» Work to complete: Within the data below, state how many lines contain the string "heading". Provide the number only.

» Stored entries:
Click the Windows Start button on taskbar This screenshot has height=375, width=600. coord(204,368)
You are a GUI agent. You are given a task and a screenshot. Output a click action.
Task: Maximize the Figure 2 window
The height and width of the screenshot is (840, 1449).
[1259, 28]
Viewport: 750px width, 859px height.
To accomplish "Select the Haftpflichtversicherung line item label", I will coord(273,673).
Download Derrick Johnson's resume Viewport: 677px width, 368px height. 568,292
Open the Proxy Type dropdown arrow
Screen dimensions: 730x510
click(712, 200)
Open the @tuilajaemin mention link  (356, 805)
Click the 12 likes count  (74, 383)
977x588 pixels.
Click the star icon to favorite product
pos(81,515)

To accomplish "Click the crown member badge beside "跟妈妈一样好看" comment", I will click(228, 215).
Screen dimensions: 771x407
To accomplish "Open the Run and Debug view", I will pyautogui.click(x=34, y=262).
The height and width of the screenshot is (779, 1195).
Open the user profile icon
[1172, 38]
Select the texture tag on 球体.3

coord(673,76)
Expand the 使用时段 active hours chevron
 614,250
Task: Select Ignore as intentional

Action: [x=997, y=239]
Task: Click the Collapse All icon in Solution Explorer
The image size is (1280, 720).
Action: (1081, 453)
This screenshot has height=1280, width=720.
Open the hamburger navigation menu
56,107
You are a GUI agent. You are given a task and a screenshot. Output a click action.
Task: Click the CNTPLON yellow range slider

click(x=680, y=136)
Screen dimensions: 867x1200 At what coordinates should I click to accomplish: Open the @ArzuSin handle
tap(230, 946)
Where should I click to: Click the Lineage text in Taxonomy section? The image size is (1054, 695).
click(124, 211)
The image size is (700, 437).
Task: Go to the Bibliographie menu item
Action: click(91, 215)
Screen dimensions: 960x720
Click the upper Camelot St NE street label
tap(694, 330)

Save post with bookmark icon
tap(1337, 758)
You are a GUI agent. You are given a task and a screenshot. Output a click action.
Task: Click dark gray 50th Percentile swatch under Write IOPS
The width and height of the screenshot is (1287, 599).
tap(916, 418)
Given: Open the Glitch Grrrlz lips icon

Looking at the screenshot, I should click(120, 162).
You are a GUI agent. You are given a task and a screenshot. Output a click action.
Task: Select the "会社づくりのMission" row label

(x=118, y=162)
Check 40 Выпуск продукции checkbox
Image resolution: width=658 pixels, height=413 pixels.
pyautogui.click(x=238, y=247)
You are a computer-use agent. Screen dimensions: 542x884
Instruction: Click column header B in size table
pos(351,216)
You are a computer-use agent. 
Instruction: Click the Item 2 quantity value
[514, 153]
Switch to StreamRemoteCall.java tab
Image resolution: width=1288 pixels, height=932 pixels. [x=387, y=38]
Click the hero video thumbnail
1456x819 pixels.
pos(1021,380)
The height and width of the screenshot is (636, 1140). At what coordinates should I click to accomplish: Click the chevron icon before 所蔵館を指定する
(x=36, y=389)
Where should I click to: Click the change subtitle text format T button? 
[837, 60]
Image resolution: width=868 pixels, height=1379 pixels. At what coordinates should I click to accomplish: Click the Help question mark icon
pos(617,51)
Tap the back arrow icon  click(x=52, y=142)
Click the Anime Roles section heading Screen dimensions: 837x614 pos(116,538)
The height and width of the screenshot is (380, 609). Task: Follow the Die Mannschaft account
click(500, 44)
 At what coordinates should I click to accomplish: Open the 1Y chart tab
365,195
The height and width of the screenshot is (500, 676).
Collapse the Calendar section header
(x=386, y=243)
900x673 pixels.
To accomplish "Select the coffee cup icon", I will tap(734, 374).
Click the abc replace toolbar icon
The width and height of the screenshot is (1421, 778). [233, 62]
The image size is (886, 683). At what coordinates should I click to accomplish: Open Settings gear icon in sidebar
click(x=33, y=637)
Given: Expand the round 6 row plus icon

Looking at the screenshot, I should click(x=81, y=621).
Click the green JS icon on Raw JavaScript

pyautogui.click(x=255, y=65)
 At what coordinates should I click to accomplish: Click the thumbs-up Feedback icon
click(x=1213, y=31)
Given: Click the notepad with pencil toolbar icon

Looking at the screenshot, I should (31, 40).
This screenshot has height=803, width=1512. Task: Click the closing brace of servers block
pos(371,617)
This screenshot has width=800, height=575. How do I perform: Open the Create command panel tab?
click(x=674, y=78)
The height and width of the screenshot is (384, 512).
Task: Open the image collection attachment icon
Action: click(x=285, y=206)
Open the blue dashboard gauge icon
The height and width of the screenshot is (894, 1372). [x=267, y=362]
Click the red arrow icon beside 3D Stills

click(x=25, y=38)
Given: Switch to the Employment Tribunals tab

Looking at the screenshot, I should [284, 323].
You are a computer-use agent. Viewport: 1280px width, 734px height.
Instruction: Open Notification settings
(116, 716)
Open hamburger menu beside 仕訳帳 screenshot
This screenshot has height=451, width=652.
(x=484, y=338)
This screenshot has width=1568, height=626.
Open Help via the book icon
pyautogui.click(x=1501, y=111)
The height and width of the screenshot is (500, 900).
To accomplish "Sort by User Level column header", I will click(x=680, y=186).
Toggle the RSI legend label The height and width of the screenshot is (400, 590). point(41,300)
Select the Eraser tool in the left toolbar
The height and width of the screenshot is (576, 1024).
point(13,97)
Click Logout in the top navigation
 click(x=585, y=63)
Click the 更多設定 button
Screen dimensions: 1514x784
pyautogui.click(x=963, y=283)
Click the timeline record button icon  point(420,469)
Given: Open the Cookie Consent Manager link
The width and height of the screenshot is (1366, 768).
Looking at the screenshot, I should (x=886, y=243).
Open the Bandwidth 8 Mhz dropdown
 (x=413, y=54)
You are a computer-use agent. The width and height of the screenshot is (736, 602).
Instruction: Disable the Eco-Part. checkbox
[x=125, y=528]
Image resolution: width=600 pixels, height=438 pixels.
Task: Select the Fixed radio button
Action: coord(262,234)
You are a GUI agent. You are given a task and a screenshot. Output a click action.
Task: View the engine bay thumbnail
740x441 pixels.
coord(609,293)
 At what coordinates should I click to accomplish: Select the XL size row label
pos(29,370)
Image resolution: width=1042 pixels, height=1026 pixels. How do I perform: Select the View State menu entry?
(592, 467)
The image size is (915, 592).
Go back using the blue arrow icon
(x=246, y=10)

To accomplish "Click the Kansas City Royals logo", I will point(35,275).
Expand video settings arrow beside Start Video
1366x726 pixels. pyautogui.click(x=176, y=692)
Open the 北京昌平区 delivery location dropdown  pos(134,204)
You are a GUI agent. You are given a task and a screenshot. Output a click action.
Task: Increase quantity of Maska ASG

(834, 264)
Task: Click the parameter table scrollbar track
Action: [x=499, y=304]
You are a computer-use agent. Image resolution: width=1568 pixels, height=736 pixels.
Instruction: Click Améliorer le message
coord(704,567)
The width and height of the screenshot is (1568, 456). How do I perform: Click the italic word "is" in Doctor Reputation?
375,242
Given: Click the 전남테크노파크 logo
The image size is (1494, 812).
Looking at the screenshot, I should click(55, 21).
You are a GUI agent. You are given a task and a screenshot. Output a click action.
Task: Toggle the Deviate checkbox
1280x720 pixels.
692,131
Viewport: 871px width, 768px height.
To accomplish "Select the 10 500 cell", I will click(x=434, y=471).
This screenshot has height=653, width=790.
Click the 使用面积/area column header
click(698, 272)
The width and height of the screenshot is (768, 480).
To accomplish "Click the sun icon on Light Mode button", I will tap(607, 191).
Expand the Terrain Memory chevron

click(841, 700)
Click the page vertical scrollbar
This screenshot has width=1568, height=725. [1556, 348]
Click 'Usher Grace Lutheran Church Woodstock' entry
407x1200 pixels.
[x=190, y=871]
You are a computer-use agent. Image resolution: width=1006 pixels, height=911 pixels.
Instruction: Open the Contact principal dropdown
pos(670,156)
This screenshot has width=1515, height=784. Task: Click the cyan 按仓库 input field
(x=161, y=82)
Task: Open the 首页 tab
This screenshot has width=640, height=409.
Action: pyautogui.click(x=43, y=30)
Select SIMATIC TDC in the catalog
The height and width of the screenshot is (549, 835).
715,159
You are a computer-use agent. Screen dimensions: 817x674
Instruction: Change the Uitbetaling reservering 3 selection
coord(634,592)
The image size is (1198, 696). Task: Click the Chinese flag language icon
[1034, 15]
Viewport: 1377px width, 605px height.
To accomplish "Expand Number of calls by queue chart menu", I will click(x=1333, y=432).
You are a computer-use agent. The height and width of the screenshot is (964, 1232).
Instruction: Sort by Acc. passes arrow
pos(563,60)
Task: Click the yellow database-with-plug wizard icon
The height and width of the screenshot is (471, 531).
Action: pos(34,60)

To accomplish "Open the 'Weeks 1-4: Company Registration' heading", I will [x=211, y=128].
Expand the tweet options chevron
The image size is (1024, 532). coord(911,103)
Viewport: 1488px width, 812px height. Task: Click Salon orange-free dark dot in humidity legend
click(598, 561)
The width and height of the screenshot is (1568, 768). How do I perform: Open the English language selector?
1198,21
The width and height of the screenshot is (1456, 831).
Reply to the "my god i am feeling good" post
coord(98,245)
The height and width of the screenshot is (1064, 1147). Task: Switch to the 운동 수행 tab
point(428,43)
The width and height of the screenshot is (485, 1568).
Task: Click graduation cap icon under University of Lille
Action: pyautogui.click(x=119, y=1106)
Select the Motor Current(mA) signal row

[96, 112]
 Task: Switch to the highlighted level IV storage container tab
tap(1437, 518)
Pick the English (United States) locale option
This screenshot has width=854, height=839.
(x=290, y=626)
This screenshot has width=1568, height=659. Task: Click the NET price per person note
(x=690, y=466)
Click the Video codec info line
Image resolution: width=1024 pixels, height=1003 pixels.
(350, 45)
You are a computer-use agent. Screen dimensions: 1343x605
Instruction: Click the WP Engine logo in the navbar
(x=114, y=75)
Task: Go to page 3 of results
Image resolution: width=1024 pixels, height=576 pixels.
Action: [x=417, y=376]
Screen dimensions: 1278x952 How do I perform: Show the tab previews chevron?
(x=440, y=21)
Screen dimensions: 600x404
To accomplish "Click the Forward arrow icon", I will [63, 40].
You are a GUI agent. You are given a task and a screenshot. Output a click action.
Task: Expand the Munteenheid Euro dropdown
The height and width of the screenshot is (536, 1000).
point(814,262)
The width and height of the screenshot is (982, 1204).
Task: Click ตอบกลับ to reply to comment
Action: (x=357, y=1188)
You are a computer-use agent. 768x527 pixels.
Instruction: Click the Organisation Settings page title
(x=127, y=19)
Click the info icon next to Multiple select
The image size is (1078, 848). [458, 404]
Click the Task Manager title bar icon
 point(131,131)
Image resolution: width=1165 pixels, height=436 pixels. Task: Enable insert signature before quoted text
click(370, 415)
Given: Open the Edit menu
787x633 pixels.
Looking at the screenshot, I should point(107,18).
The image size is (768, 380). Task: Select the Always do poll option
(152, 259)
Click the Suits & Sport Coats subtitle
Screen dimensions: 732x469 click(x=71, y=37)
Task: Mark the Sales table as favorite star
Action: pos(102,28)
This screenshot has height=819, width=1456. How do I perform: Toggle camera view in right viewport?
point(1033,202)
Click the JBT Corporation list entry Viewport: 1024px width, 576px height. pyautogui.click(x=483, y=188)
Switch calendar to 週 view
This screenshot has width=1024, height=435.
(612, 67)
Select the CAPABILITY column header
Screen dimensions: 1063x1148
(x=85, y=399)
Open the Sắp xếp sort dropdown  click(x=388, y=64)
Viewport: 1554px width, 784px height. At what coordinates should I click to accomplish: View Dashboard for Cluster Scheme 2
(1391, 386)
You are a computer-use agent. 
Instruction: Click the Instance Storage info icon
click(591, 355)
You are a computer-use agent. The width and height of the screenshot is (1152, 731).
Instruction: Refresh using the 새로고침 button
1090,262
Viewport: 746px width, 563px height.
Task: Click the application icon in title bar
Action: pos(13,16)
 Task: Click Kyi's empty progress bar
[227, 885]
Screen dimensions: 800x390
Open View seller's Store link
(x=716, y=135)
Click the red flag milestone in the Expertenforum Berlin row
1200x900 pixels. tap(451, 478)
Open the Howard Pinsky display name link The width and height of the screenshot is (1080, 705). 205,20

» Response for this exercise: 2